We've come up with various ways to show blips evolving from one Radar volume to another. Blips can be new to the volume or move between rings.
We discussed several topics in this edition of the Radar (some of which eventually failed to make the final cut) where teams are employing tools to adapt to/from Kafka. Some of these tools allow more traditional interfaces to Kafka (such as ksqlDB, Confluent Kafka REST Proxy, and Nakadi), while others are designed to provide extra services such as GUI frontends and orchestration add-ons. We suspect that part of the underlying reason for this bounty of tools is the underlying sharp-edged complexity of some of Kafka’s parts combined with increased presence in organizations that need to bend it to existing architectures and processes. Some teams end up treating Kafka as a next-generation enterprise service bus — one example of The slippery slope of convenience theme — but other teams use Kafka to provide universal access to business events as they happen. These organizations recognize that it is sometimes easier to have a centralized infrastructure with adaptation at the edges and try to avoid sprawl with careful design and governance. In any case, it shows that Kafka continues toward status as a de facto standard for asynchronous publish/subscribe messaging at volume.
An antipattern as old as the Radar is the tendency for teams to place behavior within their ecosystem at convenient but improper nexus points that lead to long-term technical debt and worse. Examples abound, including using a database as an integration point, using Kafka as a global orchestrator, intermingling business logic with infrastructure code and so on. Modern software development offers many places for developers to stash behavior, and inexperienced or inconsiderate teams often entangle concerns by not carefully considering the long-term consequences of inappropriate coupling. Inappropriate team structures and other deviations from Conway’s Law don't help either. As software systems become more complex, development teams must show diligence to both create and maintain thoughtful architecture and design, not slap-dash decisions for expediency. Often, thinking about the testability of a particular approach leads teams away from some of these potentially problematic decisions. Software tends toward complexity when left to its own devices.

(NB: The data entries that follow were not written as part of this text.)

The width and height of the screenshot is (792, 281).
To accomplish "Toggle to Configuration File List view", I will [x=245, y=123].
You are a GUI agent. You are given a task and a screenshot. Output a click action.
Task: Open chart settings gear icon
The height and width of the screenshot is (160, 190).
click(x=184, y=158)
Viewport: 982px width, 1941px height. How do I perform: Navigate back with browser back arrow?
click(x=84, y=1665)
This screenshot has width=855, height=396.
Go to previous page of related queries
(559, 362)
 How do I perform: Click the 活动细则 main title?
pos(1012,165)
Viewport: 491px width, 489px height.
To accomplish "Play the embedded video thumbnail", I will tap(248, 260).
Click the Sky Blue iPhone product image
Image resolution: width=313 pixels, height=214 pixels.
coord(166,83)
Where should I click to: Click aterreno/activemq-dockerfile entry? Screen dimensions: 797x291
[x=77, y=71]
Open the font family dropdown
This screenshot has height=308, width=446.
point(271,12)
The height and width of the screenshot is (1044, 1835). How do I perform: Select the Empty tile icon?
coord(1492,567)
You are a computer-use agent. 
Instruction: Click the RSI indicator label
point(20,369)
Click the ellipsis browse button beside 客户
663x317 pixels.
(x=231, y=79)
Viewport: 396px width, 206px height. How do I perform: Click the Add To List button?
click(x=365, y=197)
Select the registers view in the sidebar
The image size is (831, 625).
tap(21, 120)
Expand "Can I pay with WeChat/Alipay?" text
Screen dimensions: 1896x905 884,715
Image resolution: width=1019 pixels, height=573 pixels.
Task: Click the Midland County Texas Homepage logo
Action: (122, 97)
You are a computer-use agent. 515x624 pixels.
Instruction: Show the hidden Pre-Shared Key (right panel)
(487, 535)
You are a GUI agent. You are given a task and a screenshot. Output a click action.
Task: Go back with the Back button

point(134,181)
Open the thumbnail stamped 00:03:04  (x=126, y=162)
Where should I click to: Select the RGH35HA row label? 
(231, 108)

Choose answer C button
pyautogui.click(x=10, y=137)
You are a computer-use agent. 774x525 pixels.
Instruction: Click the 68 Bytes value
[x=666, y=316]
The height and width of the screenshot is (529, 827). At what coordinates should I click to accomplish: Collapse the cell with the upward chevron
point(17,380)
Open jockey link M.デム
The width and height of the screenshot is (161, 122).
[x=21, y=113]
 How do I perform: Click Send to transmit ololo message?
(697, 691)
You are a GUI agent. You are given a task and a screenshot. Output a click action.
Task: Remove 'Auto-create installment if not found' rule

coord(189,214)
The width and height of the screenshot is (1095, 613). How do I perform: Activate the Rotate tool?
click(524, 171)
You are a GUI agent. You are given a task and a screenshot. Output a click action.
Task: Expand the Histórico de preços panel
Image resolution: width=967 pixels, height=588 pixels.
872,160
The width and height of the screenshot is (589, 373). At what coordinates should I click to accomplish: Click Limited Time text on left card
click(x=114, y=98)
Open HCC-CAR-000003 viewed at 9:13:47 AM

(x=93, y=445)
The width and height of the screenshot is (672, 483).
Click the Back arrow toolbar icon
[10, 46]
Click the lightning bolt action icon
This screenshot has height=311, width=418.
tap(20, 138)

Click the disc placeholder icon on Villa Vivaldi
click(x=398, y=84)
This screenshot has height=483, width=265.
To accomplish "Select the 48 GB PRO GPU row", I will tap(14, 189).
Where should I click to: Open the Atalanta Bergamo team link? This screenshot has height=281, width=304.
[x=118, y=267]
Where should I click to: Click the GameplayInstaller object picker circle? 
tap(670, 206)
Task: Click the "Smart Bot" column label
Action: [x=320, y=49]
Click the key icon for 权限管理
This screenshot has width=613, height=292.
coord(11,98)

Careful design and, perhaps more importantly, ongoing governance works to ensure that schedule pressure or one of the other numerous disruptive forces doesn't cause teams to make convenient but improper decisions.
Many architects cite Conway's Law, the 1960s observation that teams’ communication structures influence design, to justify changes to team organization, and we discovered across several nominated blips in this edition that an organization's team structure remains a key enabler when handled well and a serious impediment when handled poorly. Examples we discuss include the need for product thinking around platform teams rather than treating them as order-takers; Team Topologies and the increasing recognition of team cognitive load in relation to effectiveness; and the new framework developed around programmer productivity called SPACE. Organizations spend enormous funds on tools, yet many find better productivity gains by paying attention to the people who build the software and what makes them effective within a particular organization.
Many in the software world prize clever solutions to complex problems, yet often those clever solutions result from self-inflicted accidental complexity. Numerous examples of this phenomenon exist today, including the unfortunate but common practice of secreting orchestration or coordination code in an inappropriate location. For example, we see clever workflow management tools such as Airflow or Prefect that are overeagerly used to manage complex data pipelines through orchestration. We find a host of tools that work around the issues caused by monorepos, such as Nx and many more. Teams often don't realize they're doubling or tripling down on needless complexity without stepping back to look at the big picture and question whether the current solution is worse than the problem. Rather than jump to more technology to solve a problem, teams should do root cause analysis, address the underlying essential complexity and course correct. Data mesh is an example of an approach that addresses the underlying organizational and technical assumptions that have led to overly complex data pipelines and tooling.
We found a serious drop in the number of platform-related blips in this edition of the Radar, which we attribute to the increased consolidation on some industry standards: most companies have already chosen their cloud vendors, and they've mostly standardized on Kubernetes for container orchestration and Kafka for high-performance messaging. Does this mean that platforms no longer matter? Or are we experiencing the equivalent of a business cycle of alternating periods of expansion and contraction — we've seen similar periods of rapid innovation followed by stasis (what Stephen Jay Gould called "punctuated equilibrium") in database technologies, for example. Perhaps the industry has entered a period of relative calm as organizations assimilate the tectonic shift to the cloud and await the next wave of disruptive innovation.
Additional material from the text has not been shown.